Scontro tra mercantili a Ravenna: due morti, quattro turchi dispersi

Non hanno ancora dato esito le ricerche dei quattro marittimi turchi dispersi dopo la collisione tra due mercantili avvenuta ieri mattina al largo del porto di Ravenna. I soccorritori si sono concentrati, anche con l’ausilio di elicotteri, sulla zona sud del litorale, al largo di Cervia e di Cesenatico. Ma si sono ormai ridotte al lumicino le speranze di potere trovare i quattro turchi in vita alla luce delle basse temperature dell’acqua. Non si esclude che comandante e primo ufficiale, anche loro tra i dispersi, siano rimasti intrappolati dentro la nave affondata.
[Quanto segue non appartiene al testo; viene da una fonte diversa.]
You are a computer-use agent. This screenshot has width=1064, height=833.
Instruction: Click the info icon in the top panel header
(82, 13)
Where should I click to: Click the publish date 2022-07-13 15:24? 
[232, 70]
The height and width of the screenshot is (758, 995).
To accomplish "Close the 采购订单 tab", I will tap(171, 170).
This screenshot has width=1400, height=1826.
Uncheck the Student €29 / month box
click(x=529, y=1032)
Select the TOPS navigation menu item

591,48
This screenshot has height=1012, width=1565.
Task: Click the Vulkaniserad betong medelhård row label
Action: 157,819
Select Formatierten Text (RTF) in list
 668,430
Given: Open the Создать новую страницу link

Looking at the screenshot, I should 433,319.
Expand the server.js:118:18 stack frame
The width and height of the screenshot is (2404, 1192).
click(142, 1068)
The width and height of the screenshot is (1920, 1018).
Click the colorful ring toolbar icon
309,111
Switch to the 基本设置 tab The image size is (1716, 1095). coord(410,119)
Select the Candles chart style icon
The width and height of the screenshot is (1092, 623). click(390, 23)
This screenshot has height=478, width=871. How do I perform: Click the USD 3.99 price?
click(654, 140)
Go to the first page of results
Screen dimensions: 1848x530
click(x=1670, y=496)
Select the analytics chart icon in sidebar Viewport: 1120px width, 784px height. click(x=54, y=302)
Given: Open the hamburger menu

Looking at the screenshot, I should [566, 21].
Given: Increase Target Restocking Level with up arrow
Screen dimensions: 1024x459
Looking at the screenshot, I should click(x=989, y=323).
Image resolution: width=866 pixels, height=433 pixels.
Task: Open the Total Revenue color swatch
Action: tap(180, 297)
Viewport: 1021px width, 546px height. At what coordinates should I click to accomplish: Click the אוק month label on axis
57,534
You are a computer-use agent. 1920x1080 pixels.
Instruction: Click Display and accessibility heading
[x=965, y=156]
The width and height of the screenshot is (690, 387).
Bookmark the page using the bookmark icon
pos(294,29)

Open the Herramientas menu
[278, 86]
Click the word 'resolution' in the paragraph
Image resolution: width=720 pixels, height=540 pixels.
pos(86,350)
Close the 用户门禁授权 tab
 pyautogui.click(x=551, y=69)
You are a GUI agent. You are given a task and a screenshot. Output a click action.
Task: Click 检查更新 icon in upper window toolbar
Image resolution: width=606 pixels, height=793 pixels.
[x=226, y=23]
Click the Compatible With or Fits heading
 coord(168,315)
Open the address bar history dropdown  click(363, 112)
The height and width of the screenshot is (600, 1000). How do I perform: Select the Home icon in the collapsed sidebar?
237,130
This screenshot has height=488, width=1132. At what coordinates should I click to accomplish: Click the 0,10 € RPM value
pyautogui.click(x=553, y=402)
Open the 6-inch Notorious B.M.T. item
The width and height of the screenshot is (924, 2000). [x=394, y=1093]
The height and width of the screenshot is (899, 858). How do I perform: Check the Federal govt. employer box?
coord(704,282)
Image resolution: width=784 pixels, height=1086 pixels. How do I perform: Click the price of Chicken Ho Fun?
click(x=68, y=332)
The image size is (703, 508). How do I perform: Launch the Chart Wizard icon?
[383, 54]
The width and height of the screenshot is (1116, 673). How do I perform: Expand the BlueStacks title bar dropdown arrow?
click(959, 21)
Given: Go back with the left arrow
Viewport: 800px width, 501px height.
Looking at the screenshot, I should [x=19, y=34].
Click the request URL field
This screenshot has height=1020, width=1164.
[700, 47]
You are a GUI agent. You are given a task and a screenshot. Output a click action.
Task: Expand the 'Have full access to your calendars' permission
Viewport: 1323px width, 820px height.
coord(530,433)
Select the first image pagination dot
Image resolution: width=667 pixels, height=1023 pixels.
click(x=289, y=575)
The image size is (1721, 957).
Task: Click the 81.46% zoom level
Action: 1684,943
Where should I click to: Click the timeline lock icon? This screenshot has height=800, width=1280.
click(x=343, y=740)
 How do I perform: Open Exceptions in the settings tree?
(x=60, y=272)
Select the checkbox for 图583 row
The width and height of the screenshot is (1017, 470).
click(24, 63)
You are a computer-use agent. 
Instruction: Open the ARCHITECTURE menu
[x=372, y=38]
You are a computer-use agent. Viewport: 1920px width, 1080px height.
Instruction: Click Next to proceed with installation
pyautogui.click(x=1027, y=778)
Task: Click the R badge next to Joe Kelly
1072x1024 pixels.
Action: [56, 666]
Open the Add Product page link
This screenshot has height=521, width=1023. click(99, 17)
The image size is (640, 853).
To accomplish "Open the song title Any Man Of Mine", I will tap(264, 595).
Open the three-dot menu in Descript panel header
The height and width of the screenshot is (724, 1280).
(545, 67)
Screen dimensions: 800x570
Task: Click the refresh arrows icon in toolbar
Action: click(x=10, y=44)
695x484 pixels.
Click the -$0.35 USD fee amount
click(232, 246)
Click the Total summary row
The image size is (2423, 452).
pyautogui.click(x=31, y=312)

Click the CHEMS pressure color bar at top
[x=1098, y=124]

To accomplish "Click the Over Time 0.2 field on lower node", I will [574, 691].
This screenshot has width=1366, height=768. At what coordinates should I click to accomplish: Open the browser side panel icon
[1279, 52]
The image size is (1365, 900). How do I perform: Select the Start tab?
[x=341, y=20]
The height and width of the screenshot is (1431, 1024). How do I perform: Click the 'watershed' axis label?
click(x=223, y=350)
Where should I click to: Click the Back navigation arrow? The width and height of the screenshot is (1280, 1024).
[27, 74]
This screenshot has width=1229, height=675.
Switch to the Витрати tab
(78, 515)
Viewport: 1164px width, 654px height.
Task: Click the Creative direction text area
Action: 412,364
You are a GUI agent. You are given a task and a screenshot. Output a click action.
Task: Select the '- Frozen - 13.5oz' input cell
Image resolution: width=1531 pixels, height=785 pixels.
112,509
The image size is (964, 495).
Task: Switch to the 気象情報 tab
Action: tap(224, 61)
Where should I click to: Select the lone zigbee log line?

Lo scontro tra l’imbarcazione turca e quella del Belize

Al largo di Marina di Ravenna, dove ieri si sono scontrate le navi mercantili “Gokbel” di nazionalità turca – poi affondata – e “Lady Aziza”, battente bandiera del Belize, sono impegnate nelle operazioni di soccorso dei quattro dispersi, sinora vane, due elicotteri dei Vigili del Fuoco e della Guardia di Finanza, un rimorchiatore e due motovedette della Guardia Costiera. Lo spiega in una nota la Prefettura di Ravenna, dove in mattinata si è tenuto un summit sulle attività in corso e quelle future, cui hanno preso parte il sindaco e il vicesindaco, il presidente della Provincia, i rappresentanti di Questura, Carabinieri e Guardia di Finanza, il presidente dell’Autorità Portuale, i comandanti della Capitaneria di Porto e dei Vigili del Fuoco e i rappresentanti del servizio di Protezione Civile della Regione Emilia-Romagna. Nel corso dell’incontro è stato confermato che i cinque marinai salvati dalle acque e ricoverati in ospedale non sono in pericolo di vita, mentre per quanto riguarda gli strascichi della collisione è stato evidenziato, dal comandante della Capitaneria di Porto, che “l’ingresso del porto di Ravenna non è pregiudicato dal relitto della nave turca, oggetto di sequestro giudiziario e non suscettibile di immediata rimozione”. La Capitaneria di Porto ha diffidato gli armatori delle due navi incidentate ad assumere responsabilità in ordine al loro recupero e all’eventuale attività di bonifica qualora ne emergesse la necessità anche se “non si registrano sversamenti e le condizioni del relitto turco, del quale ieri emergeva la prua, non destano preoccupazioni essendo adagiato sul fondale marino”. Ad ogni modo, “sono stati presi dal primo momento contatti con il Ministero dell’Ambiente che ha già messo a disposizione un mezzo navale a cura della ditta convenzionata”. Quanto alla posizione del relitto, che si trova in prossimità dell’ingresso/uscita del porto di Ravenna, la “situazione continuerà ad essere monitorata”: la Capitaneria ha già emesso avviso ai naviganti e sarà posizionata sul relitto una boa luminosa che ne segnalerà il pericolo.